To address these concerns, compactions prioritize old WAL files over optimizing storage/compression to avoid data being hidden overload situations. This also accounts for the fact that shards will eventually become cold for writes so that existing data will be able to be optimized. To maintain consistent performance, the number of each type of file processed as well as the size of each file processed is bounded.

Memory Footprint

The memory footprint should shoud not grow unbounded due to additional files or series keys of large sizes or numbers. Some options for addressing this concern is covered in the [Design Options] section.

Concurrency

The main concern with concurrency is that reads and writes should not block each other. Writes add entries to the Cache and append entries to the WAL. During queries, the contention points will be the Cache and existing TSM files. Since the Cache and TSM file data is only access through the engine by the cursors, several strategies can be used to improve concurrency.

  1. Cache series data can be returned to cursors as a copy. Since cache entries are evicted on writes, cursors iteration and writes to the same series could block each other. Iterating over copies of the values can relieve some of this contention.
  2. TSM data values returned by the engine are new references to Values and not access to the actual TSM files. This means that the Engine, through the FileStore can limit contention.
  3. Compactions are the only place where new TSM files are added and removed. Since this is a serial, continously running process, file contention is minimized.

Robustness

The two robustness concerns considered by this design are writes filling the cache and crash recovery.
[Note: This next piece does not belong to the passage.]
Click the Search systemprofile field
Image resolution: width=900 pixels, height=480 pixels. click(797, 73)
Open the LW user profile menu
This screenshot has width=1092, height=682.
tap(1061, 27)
Writes filling up cache faster than the WAL segments can be processed result in the oldest entries being evicted from the cache. This is the normal operation for the cache. Old entries are always evicited to make room for new entries. In the case where WAL segements are slow to be processed, writes are not blocked or errored so timeouts should not occur due to IO issues. A side effect of this is that queries for recent data will always be served from memory. The size of the in-memory cache can also be tuned so that if IO does because a bottleneck the window of time for queries with recent data can be tuned.

Crash recovery is handled by using copy-on-write style updates along with checkpoint marker files. Existing data is never updated. Updates and deletes to existing data are recored as new changes and processed at compaction and query time.